Recently, interest in small peptide molecules as potential drug candidates has revived. In this review, two series
of synthetic peptides and their selective effects on the inflammatory response have been described, focusing on the
intracellular pathways involved and on their therapeutic potential. A series of FDLFDLF analogs has been synthesized,
including either N- t-Boc or different N-ureido substituents. The free acid derivatives as they are good candidates as antiinflammatory
drugs are able to antagonize the multiple neutrophil functions evoked by N-formyl-L-methionyl-L-leucyl-Lphenylalanine
(fMLF), i.e. chemotaxis, superoxide anion production and lysozyme release. Their methyl-ester derivatives
are ineffective. The second series of peptides derives from the endogenous protein kinase C (PKC) inhibitor PKI55, a
55-amino acid protein, whose synthesis is induced by PKC activation, so that a feedback loop of inhibition is established.

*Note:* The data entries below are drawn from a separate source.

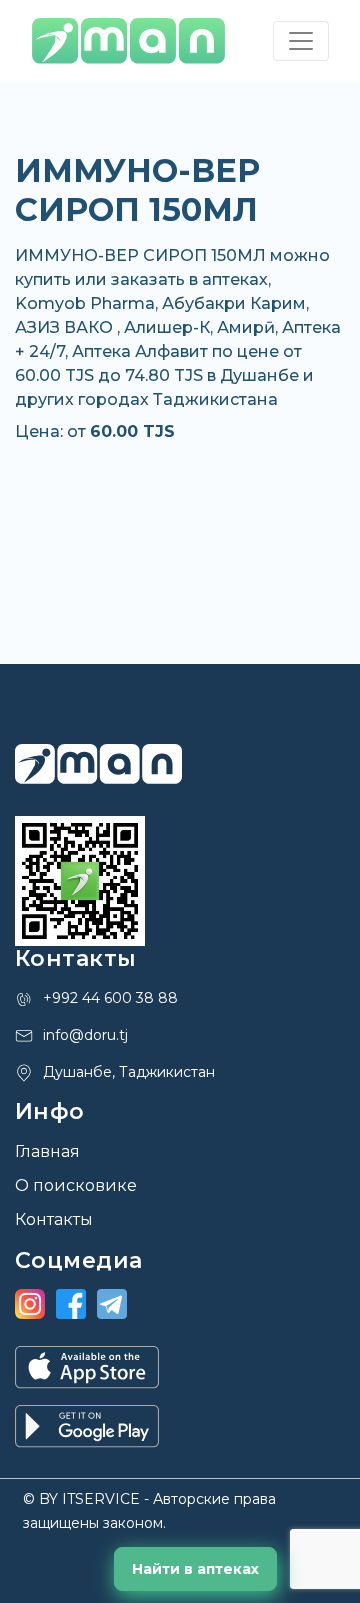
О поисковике (76, 1185)
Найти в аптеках (195, 1569)
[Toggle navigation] (301, 41)
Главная (47, 1151)
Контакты (54, 1219)
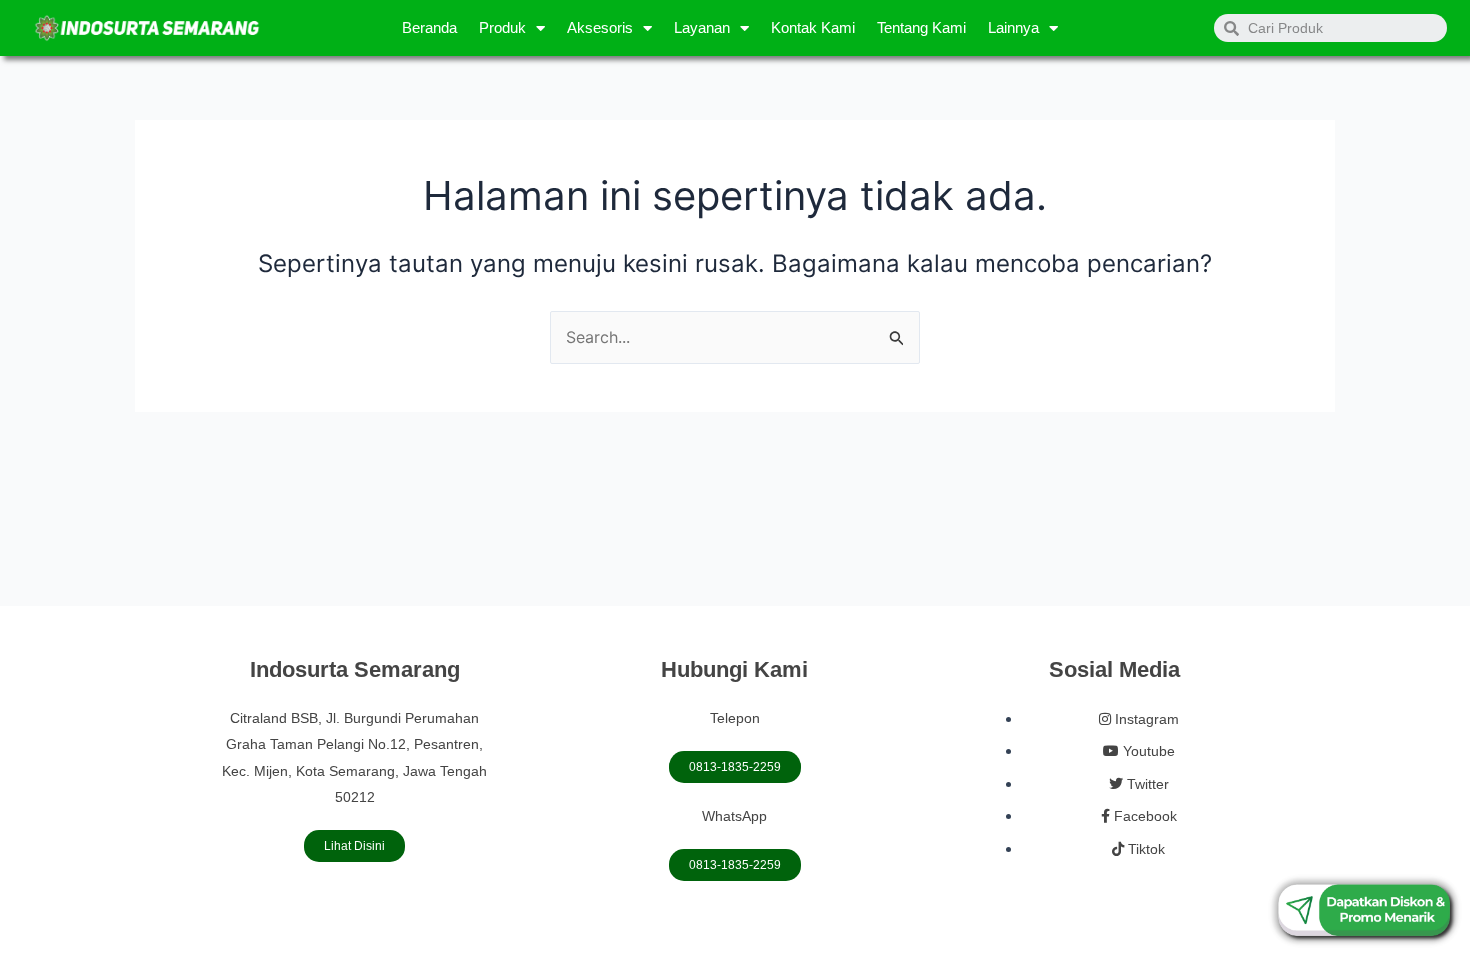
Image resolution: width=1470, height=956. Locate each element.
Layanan (702, 27)
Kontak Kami (813, 27)
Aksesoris (600, 27)
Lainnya (1013, 27)
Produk (502, 27)
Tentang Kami (921, 27)
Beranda (429, 27)
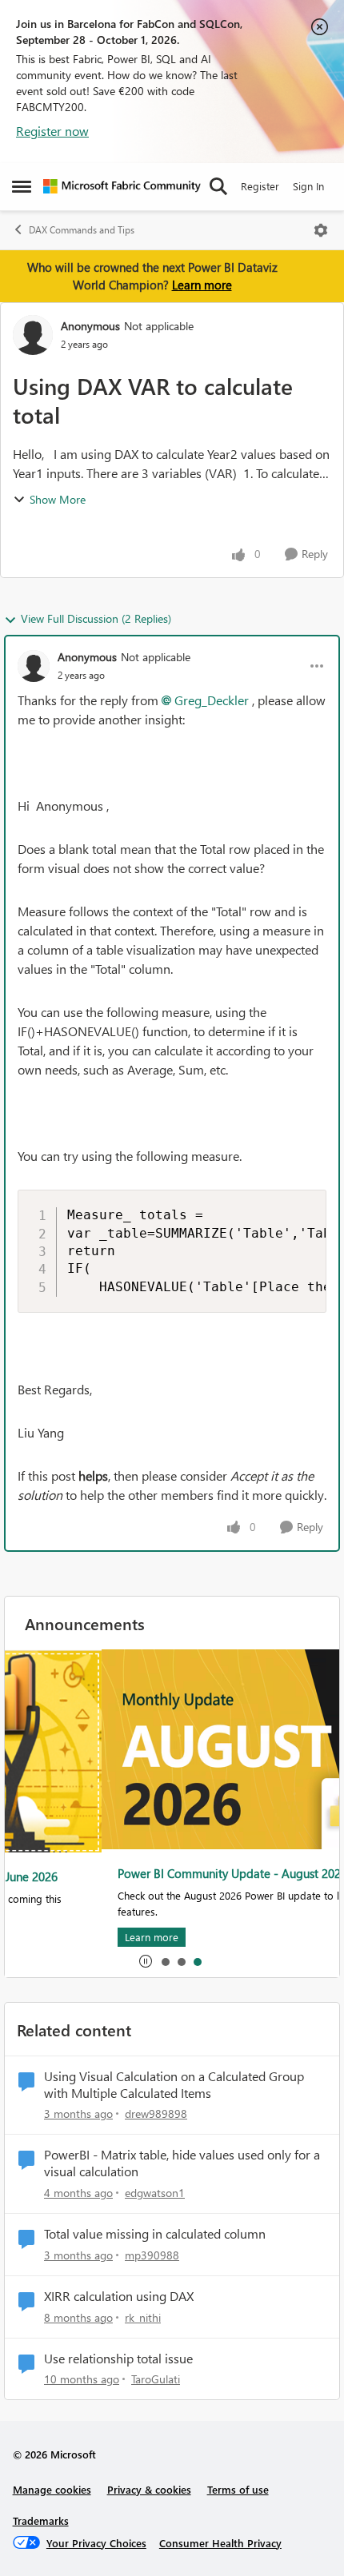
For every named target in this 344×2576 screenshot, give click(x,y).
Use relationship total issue (118, 2359)
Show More (58, 499)
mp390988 (152, 2255)
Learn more (202, 285)
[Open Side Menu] (21, 186)
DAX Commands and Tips (81, 230)
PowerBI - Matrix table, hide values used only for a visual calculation (182, 2163)
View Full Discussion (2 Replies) (96, 618)
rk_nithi (143, 2317)
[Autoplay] (145, 1961)
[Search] (218, 186)
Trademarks (41, 2520)
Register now (52, 130)
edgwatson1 (155, 2192)
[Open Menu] (321, 230)
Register (260, 186)
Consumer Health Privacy (220, 2543)
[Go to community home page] (122, 186)
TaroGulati (155, 2379)
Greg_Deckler (211, 700)
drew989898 (156, 2113)
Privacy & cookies (149, 2489)
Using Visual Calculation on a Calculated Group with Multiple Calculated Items (174, 2084)
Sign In (308, 186)
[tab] (165, 1961)
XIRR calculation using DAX (119, 2296)
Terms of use (238, 2489)
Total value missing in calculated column (155, 2234)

In vitro experiments showed that PKI55 inhibits recombinant PKC isoforms α, β1, β2, γ, δ, ζ, ε; to identify the minimal
amino acid sequence of PKI55 protein maintaining the inhibitory effects on PKC, peptides derived from both C- and
N-terminal sequences have been synthesized. The N-terminal peptides 5 (MLYKLHDVCRQLWFSC), 8 (CRQLWFSC)
and 9 (CRQLW), that in human neutrophils retain the inhibitory activity on PKC, decrease the chemotaxis, and, in mice,
display anti-inflammatory and analgesic action, after both central and peripheral administration of very low doses.
Furthermore, the peptide 5 shows neuroprotective activity in a model of cerebral ischemia in vitro, favouring the recovery
of synaptic function. These findings suggest interesting possible therapeutic applications for these peptides.